**EXERCISE DETAILS**
Nothing but the lines from the one containing "The width and height of the screenshot is (291, 186)." through the one containing "Given: Click the large RPA heading", both included, should be given again, each exactly as written below.

(Dataset entries)
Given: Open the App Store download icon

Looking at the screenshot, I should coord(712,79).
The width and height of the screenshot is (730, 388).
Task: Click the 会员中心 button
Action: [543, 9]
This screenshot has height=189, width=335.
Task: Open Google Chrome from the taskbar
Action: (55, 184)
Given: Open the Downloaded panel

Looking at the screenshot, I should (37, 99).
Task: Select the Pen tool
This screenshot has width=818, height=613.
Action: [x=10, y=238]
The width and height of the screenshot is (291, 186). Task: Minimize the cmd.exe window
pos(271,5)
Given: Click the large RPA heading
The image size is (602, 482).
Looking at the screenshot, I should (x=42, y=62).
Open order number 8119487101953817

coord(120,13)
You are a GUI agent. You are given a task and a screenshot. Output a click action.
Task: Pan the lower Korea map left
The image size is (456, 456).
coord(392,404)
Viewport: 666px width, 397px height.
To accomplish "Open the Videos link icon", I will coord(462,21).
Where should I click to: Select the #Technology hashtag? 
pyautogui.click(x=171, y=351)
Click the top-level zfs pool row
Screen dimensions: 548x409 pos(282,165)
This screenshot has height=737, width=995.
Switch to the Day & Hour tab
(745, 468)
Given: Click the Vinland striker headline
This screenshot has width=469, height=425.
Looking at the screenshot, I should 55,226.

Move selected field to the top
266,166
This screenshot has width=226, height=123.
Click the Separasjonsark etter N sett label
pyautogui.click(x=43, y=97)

**TASK SOLUTION**
The width and height of the screenshot is (291, 186). Task: Minimize the cmd.exe window
pos(271,5)
Given: Click the large RPA heading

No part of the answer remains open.